Ana Isabel Pereira received her PhD in Clinical Psychology from The University of Coimbra, Portugal. She is currently Auxiliary Professor at the Faculty of Psychology of the University of Lisbon. She teaches and researches in the area of Clinical and Health Psychology, Developmental Psychology and Family Psychology. She participated in several research projects and supervised master and PhD students.  Her research work has tackled a broad range of questions related to parenting, anxiety disorders in youth and evidence-based psychological interventions with children and parents.  She has published several scholarly articles and chapters and is the author or co-author of four books.
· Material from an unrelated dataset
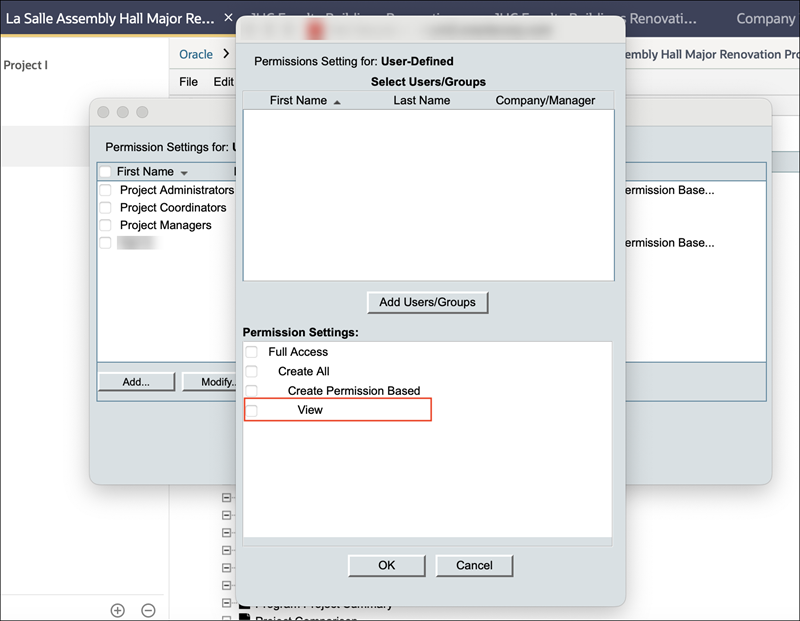Switch to the La Salle Assembly Hall tab
Image resolution: width=800 pixels, height=621 pixels.
[x=110, y=17]
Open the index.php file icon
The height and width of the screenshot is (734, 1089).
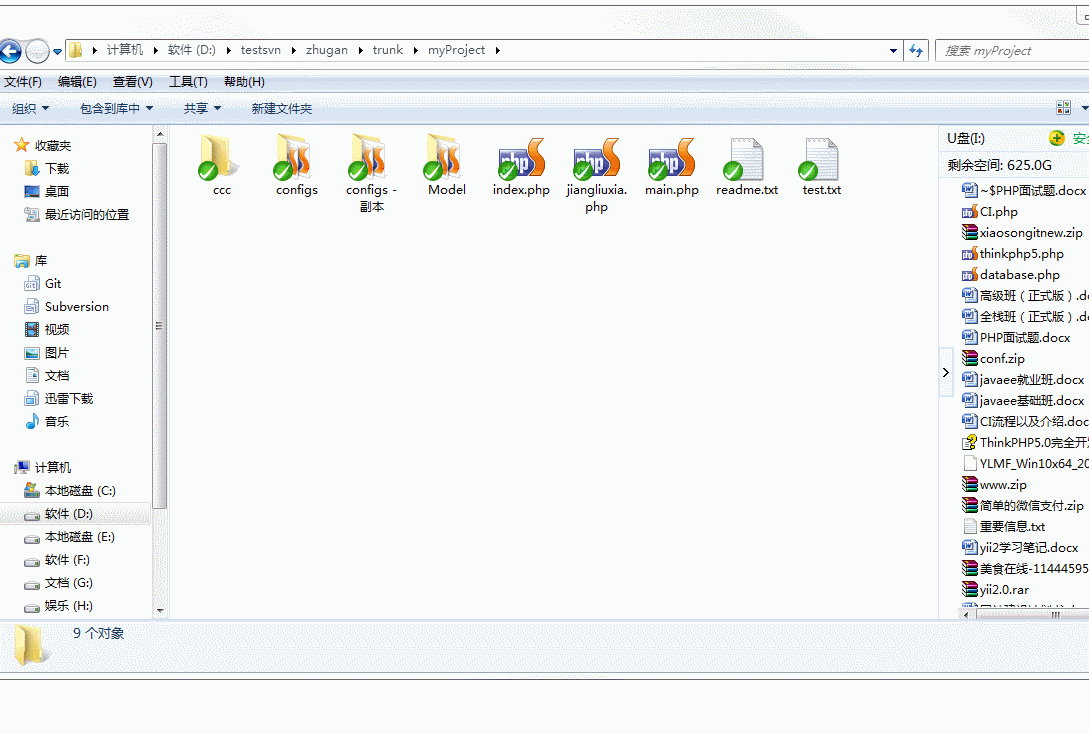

She supervises the team of clinical psychologists of the Paediatric Clinical Consultation of the Community Service of the Faculty of Psychology.

This symposium is dedicated to the theme of parental regulation. The literature of parenting has focused mostly on global parental variables (e.g. parental psychopathology) and behavior (parenting styles, parenting practices). Parental cognitions and emotions have been the focus of less attention. How parents manage to regulate their children’s behavior and emotions depends on the parents’ capacity to regulate their own behavior and emotions. The capacity for a parent to self-regulate is proposed to be a fundamental process for positive parenting and to raise competent and healthy children. These processes relative to parent’s self-regulation (i.e. the flexible regulation of cognition, behavior and emotion; Bandura, 1991) have been less studied, although the promotion of parental regulation is an important therapeutic objective in most of the current parental interventions (Sanders, & Mazzucchelli, 2013). In this symposium we will present studies dedicated to the theme of parental regulation. The studies presented in this symposium will focus different facets of parental regulation and will examine parental regulation in different contexts, including community and clinical samples (children with both internalizing and externalizing disorders). Some central questions will be addressed: the assessment of parental regulation (development of a scale to assess parental experiential avoidance and emotion regulation, validation of the Portuguese version of the “Me as a Parent” scale), the relation between different facets of parental regulation (e.g. parental experiential avoidance and parent’s strategies to manage children’s negative emotions), the relation between parental regulation and parenting practices and the relation between parental regulation and children’s adjustment.